Once the line containing "Click the local Home Directory icon" appears, output it and each remaining line of the records below exactly, with no pictures and nothing more.
========
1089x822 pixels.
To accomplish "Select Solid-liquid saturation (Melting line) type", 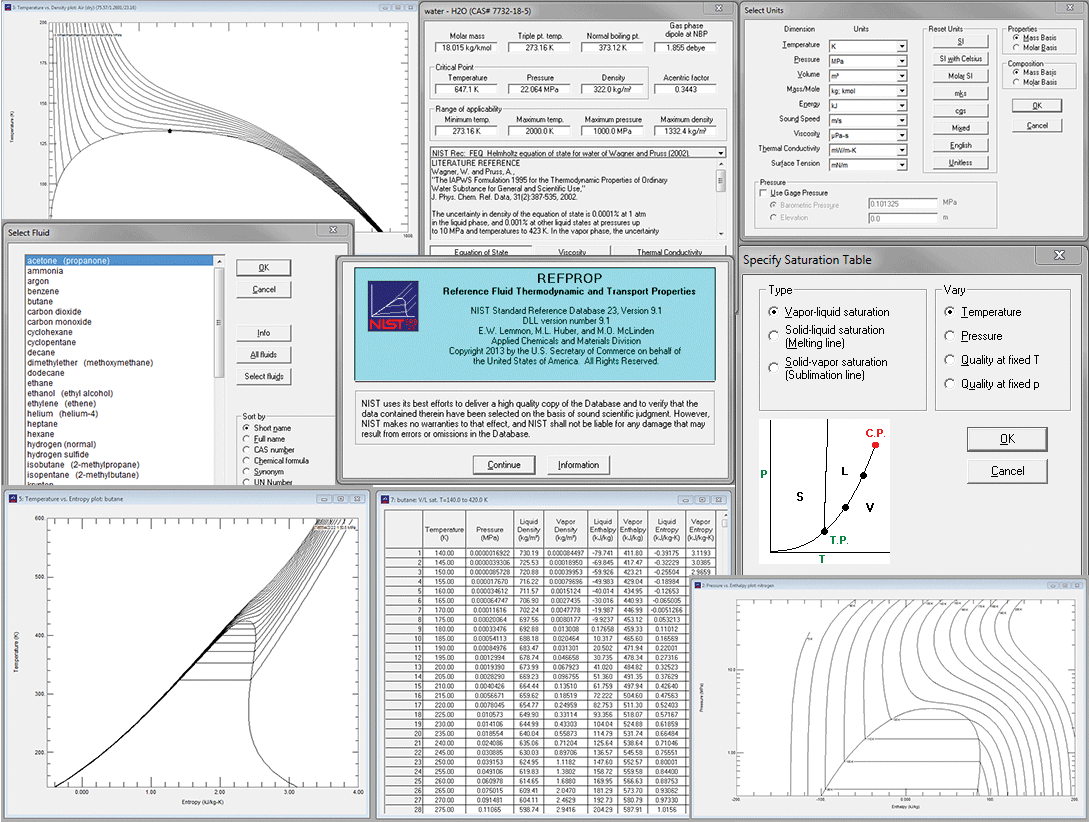I will click(x=773, y=336).
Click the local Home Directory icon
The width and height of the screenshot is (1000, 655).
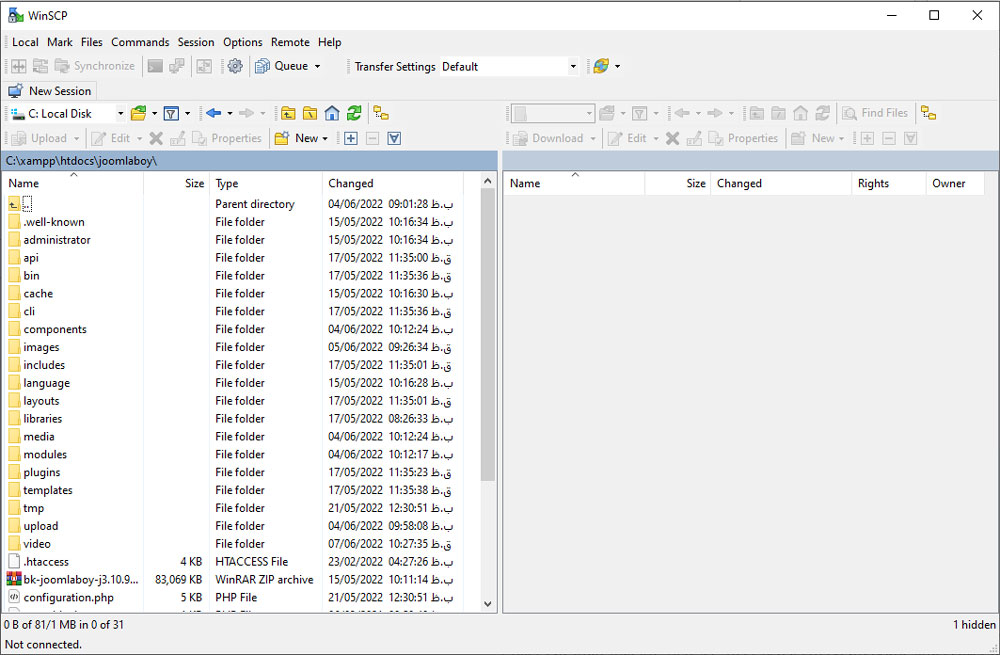[x=332, y=113]
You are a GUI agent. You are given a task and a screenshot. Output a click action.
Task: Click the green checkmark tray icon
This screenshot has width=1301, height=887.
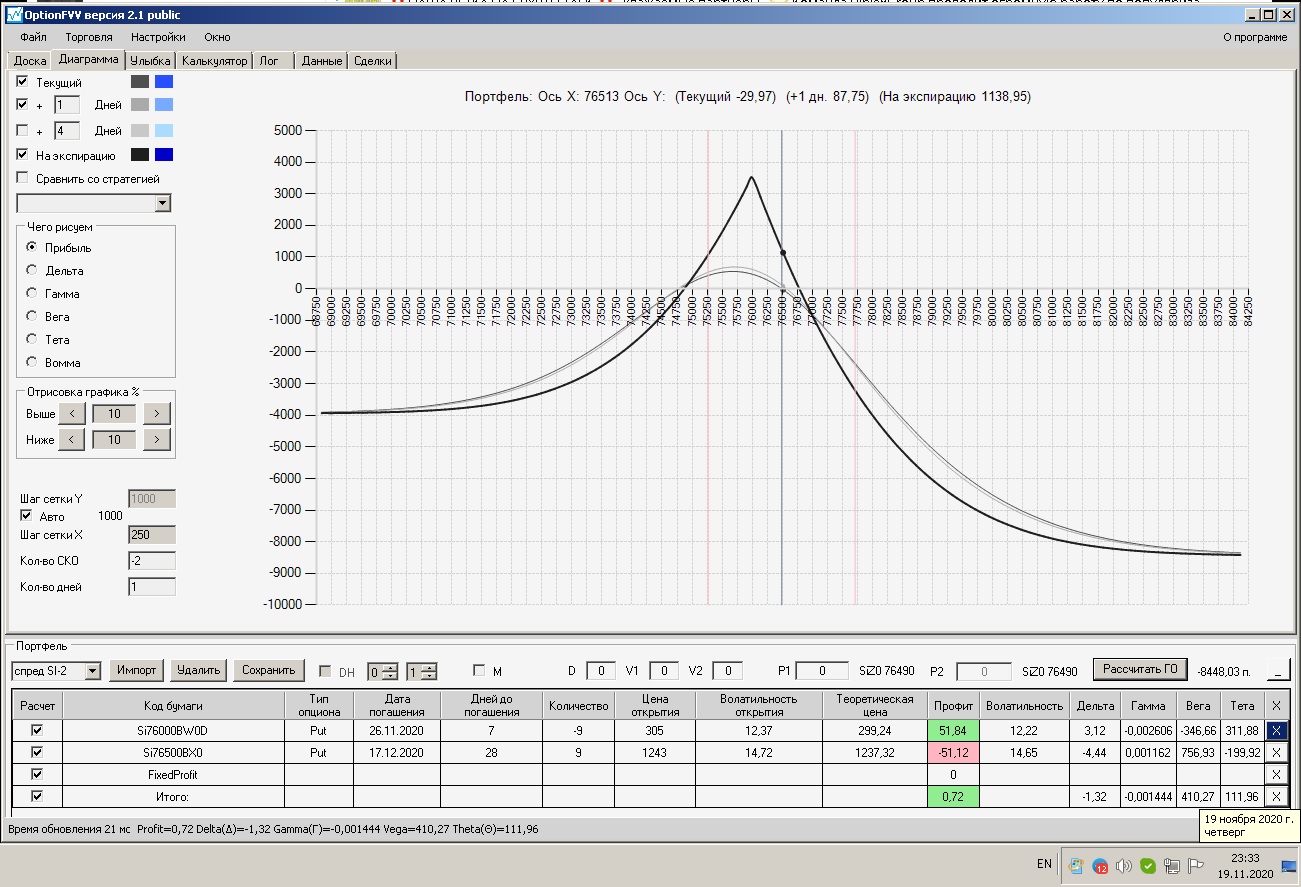tap(1148, 865)
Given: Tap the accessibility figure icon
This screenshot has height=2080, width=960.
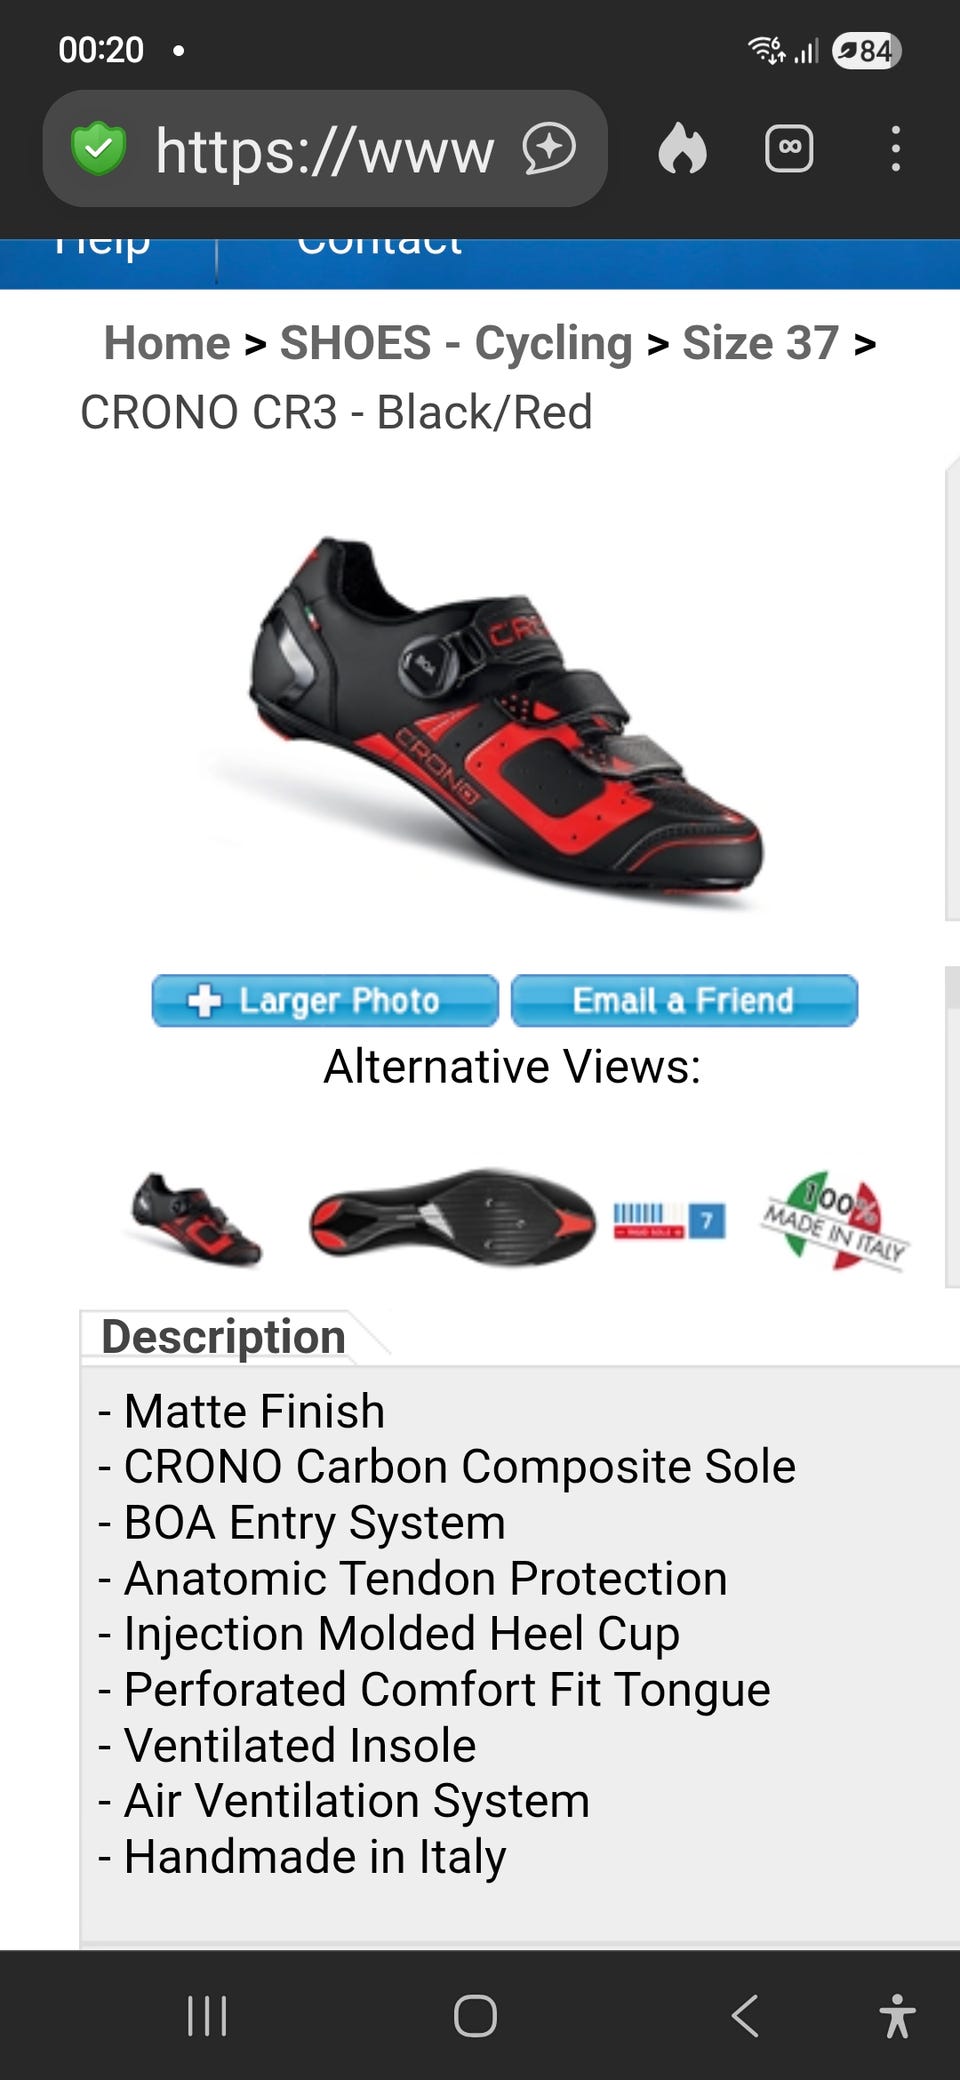Looking at the screenshot, I should [x=897, y=2015].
========
## [Response to this exercise]
Click the local Home Directory icon
The width and height of the screenshot is (1000, 655).
[x=332, y=113]
You are a GUI agent. You are given a task and a screenshot. Output a click action.
Task: Click the green checkmark tray icon
This screenshot has width=1301, height=887.
tap(1148, 865)
Given: Tap the accessibility figure icon
This screenshot has height=2080, width=960.
Looking at the screenshot, I should [x=897, y=2015].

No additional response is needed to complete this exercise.